Repository files navigation

Kaldiio

Build Status codecov

A pure python module for reading and writing kaldi ark files

Introduction

What is this? What are ark and scp?

This is an IO module for Kaldi-ark and Kaldi-scp implemented in pure Python language. ark and scp are file formats used in kaldi in order to archive some objects, and they are typically used for dumping feature matrices.
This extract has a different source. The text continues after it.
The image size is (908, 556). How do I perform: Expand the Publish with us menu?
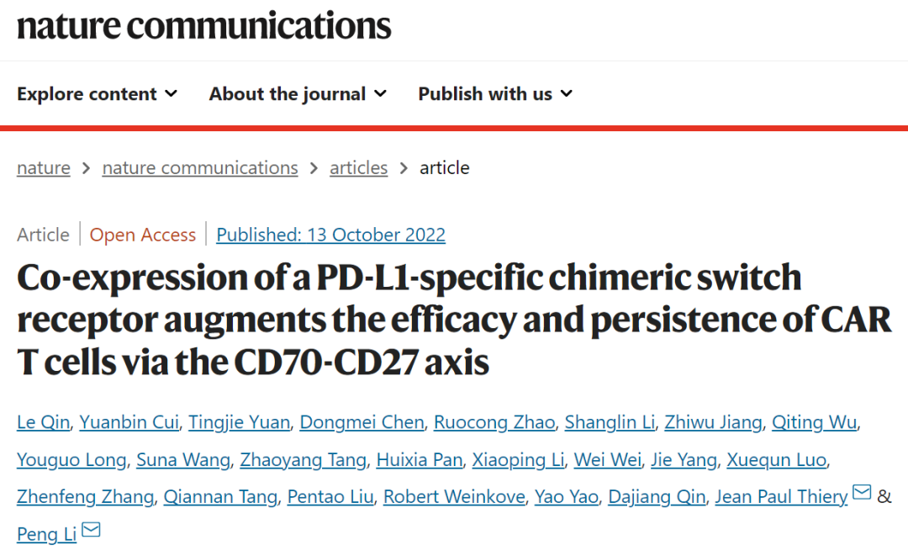(x=495, y=94)
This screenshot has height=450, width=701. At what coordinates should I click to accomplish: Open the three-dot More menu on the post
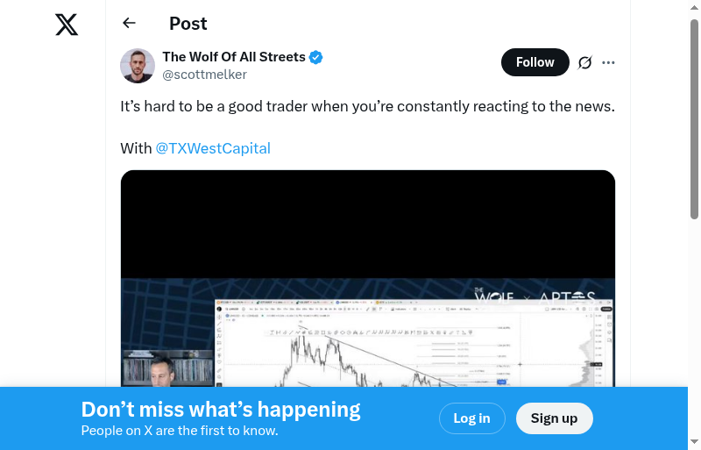point(609,62)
More detail about the File-IO in Kaldi: http://kaldi-asr.org/doc/io.html

Features

The followings are supported.

  • Read/Write for archive formats: ark, scp
    • Binary/Text - Float/Double Matrix: DM, FM
    • Binary/Text - Float/Double Vector: DV, FV
    • Compressed Matrix for loading: CM, CM2, CM3
    • Compressed Matrix for writing: All compressoin_method are supported: 1,2,3,4,5,6,7
    • Binary/Text for Int-vector, typically used for ali files.
  • Read/Write via a pipe: e.g. "ark: cat feats.ark |"
  • Read wav.scp / wav.ark

The followings are not supported

  • Write in existing scp file
  • NNet2/NNet3 egs
  • Lattice file

Similar project

Install

pip install git+https://github.com/nttcslab-sp/kaldiio

Dependencies

numpy
scipy
six
Python2.7, Python3.5, Python3.6

Usage

kaldiio doesn't distinguish the API for each kaldi-objects, i.e. Kaldi-Matrix, Kaldi-Vector, not depending on whether it is binary or text, or compressed or not, can be handled by the same API.

ReadHelper

ReadHelper supports sequential accessing for scp or ark. If you need to access randomly, then use kaldiio.load_scp.

  • Read matrix-scp
from kaldiio import ReadHelper
with ReadHelper('scp:file.scp') as reader:
    for key, array in reader:
        ...
  • Read gziped ark
from kaldiio import ReadHelper
with ReadHelper('ark: gunzip -c file.ark.gz |') as reader:
    for key, array in reader:
        ...
        
# Ali file
with ReadHelper('ark: gunzip -c exp/tri3_ali/ali.*.gz |') as reader:
    for key, array in reader:
        ...
  • Read wav.scp
from kaldiio import ReadHelper
with ReadHelper('scp:wav.scp') as reader:
    for key, (rate, array) in reader:
        ...

    - v2.11.0: Removed wav option. You can load wav.scp without any addtional argument.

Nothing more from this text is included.